Please print the stretch of data from the line containing "Given: Click the profile avatar M" through the line containing "coord(57,1284)", word for word and without the pictures.
##########
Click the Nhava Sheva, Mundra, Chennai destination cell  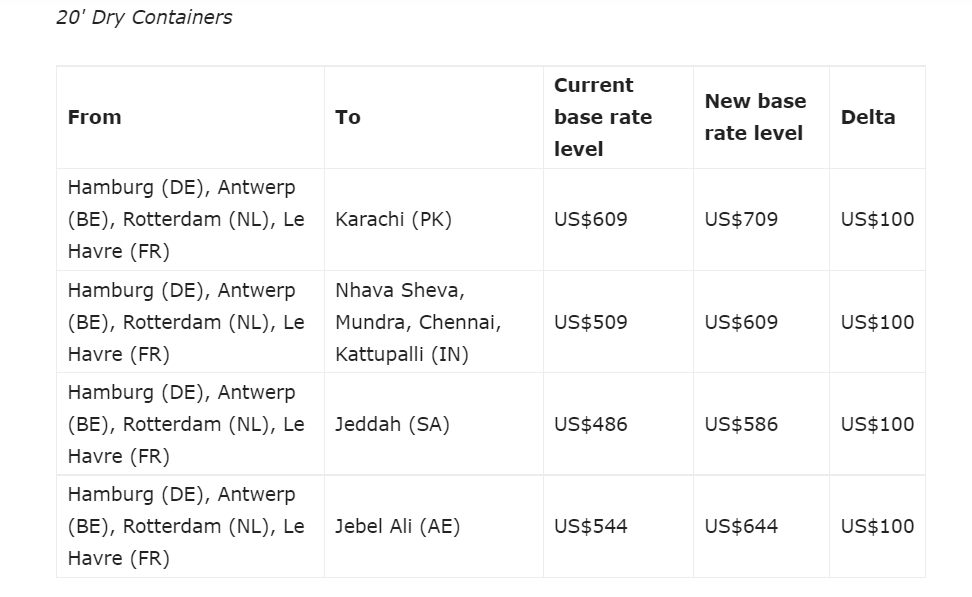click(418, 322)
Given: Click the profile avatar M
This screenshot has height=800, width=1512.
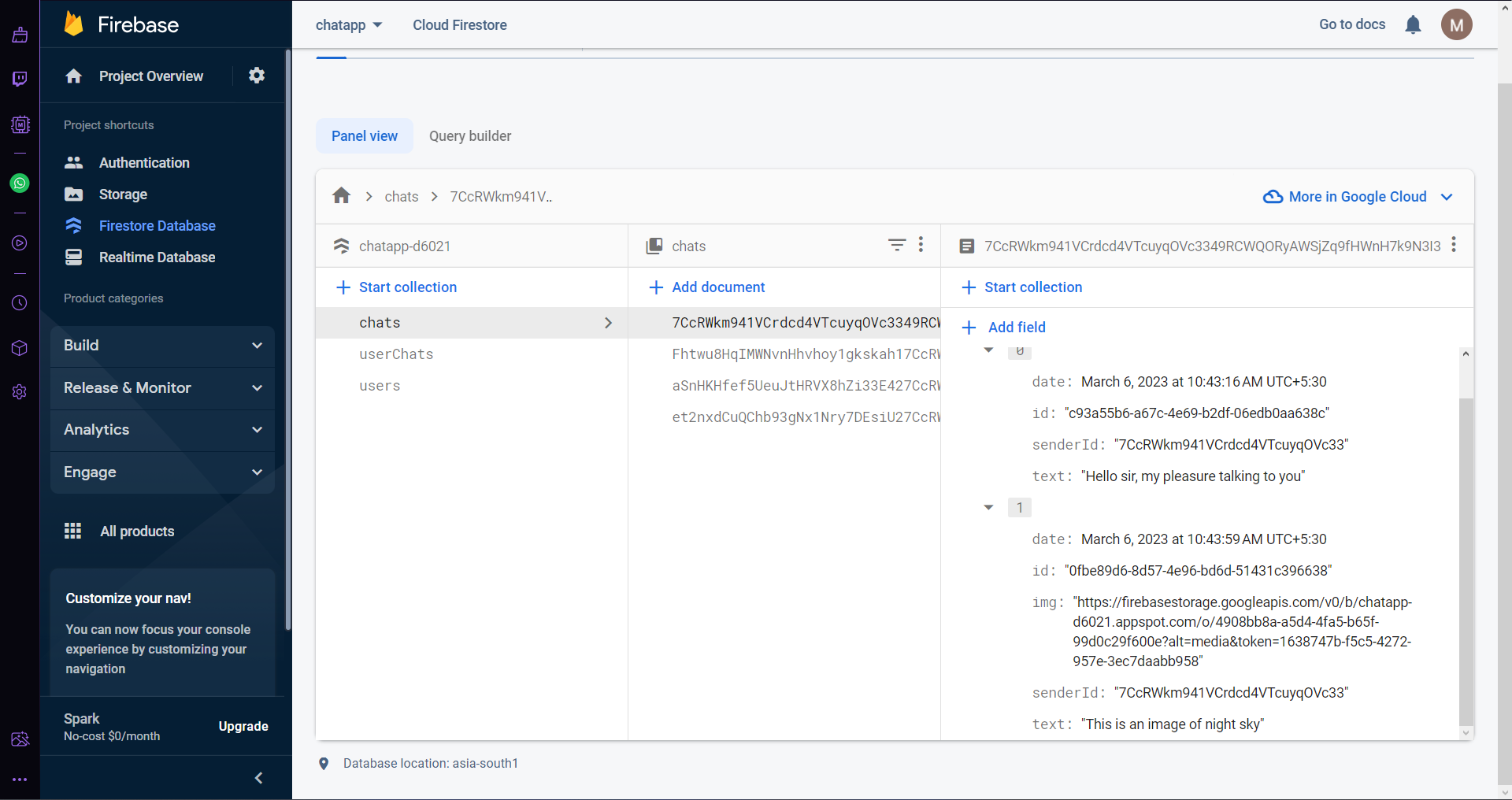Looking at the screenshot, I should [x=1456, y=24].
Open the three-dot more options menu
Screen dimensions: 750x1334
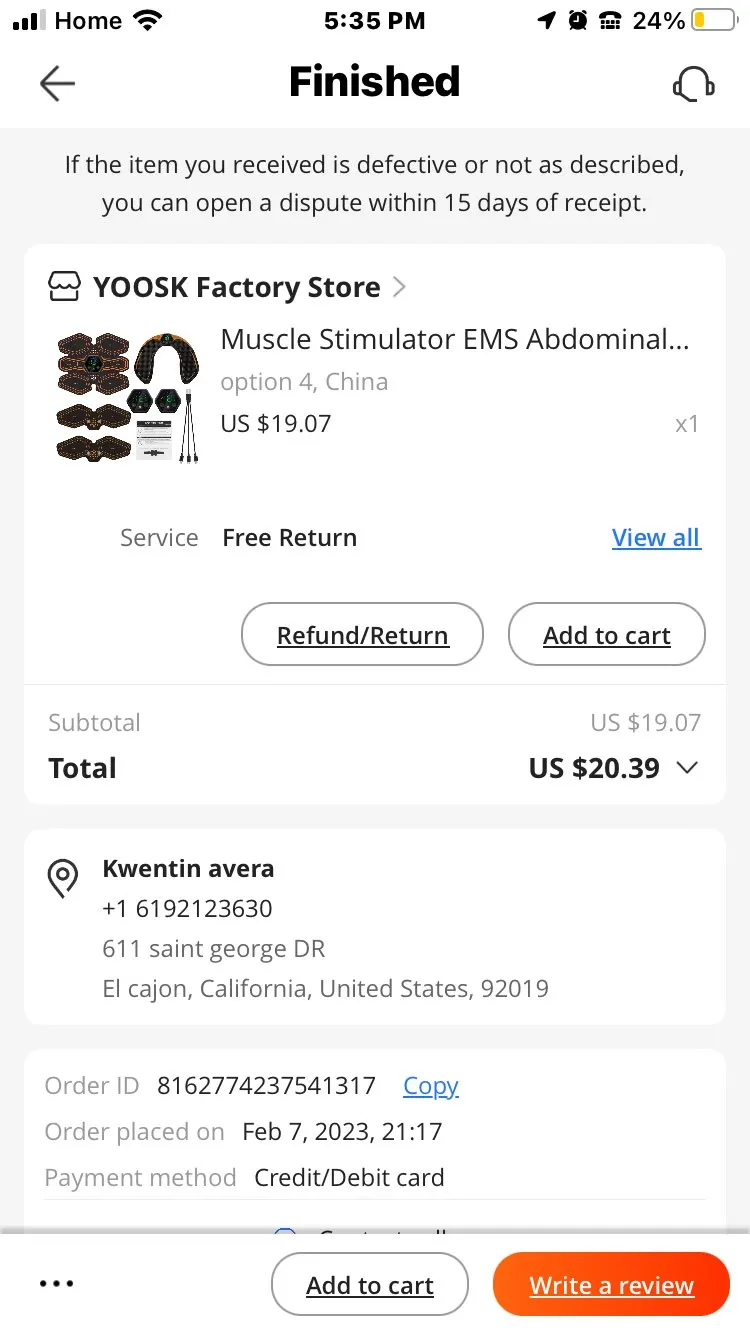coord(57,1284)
##########
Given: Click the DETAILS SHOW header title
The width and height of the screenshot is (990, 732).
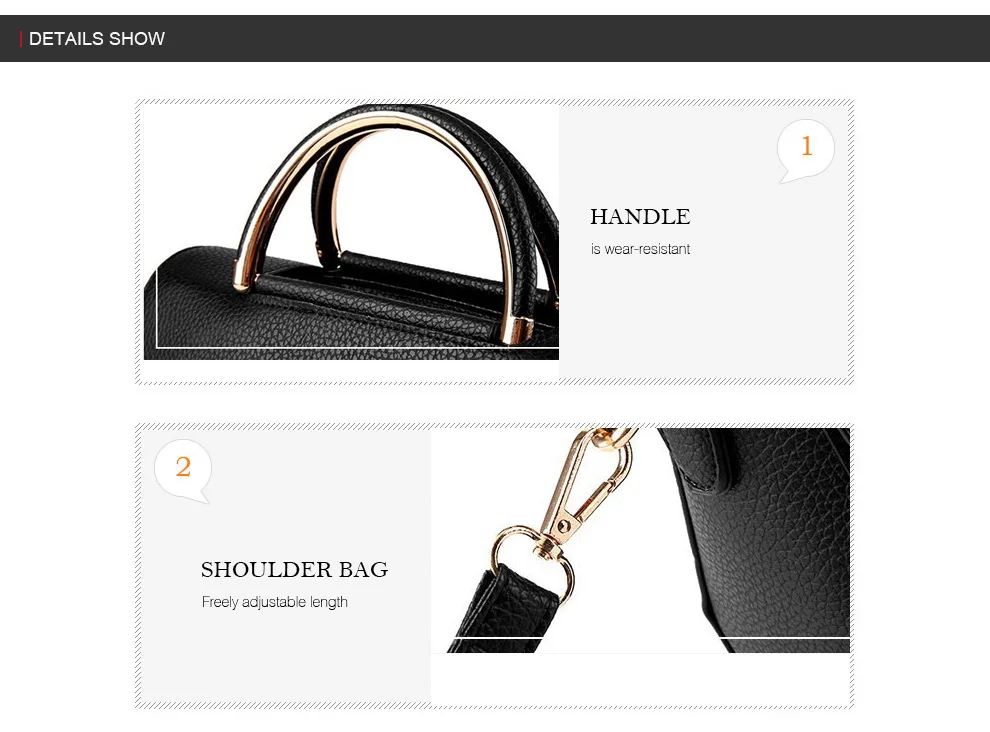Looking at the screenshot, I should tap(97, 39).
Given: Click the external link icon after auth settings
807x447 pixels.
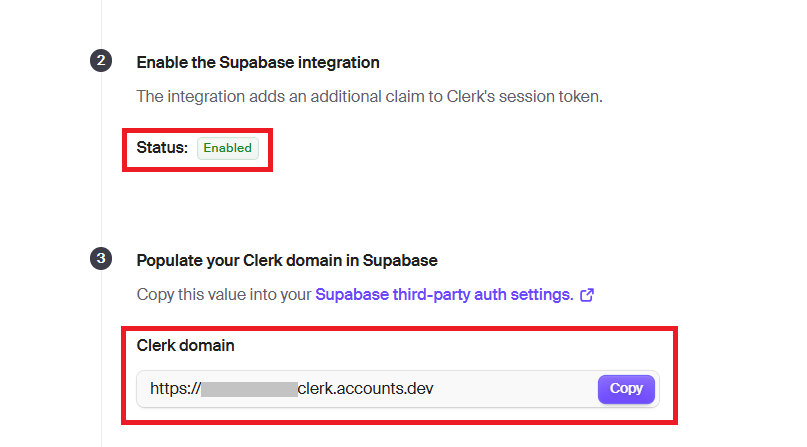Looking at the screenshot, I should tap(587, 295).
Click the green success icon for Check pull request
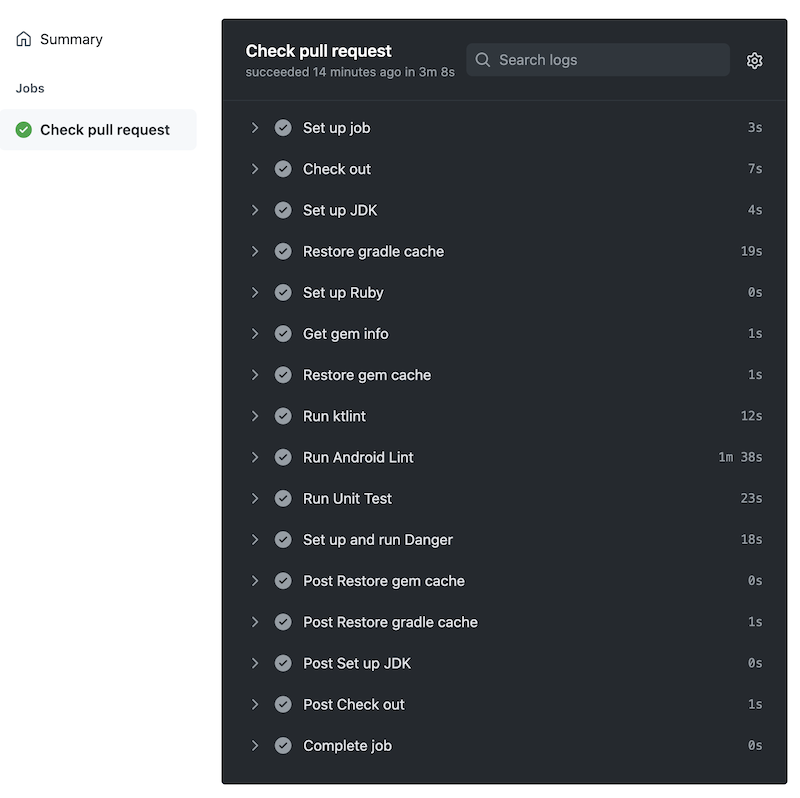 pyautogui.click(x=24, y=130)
##########
▶ Solution for this problem:
Given: Click the profile avatar M
This screenshot has height=800, width=1512.
Looking at the screenshot, I should [x=1456, y=24].
Open the three-dot more options menu
Screen dimensions: 750x1334
coord(57,1284)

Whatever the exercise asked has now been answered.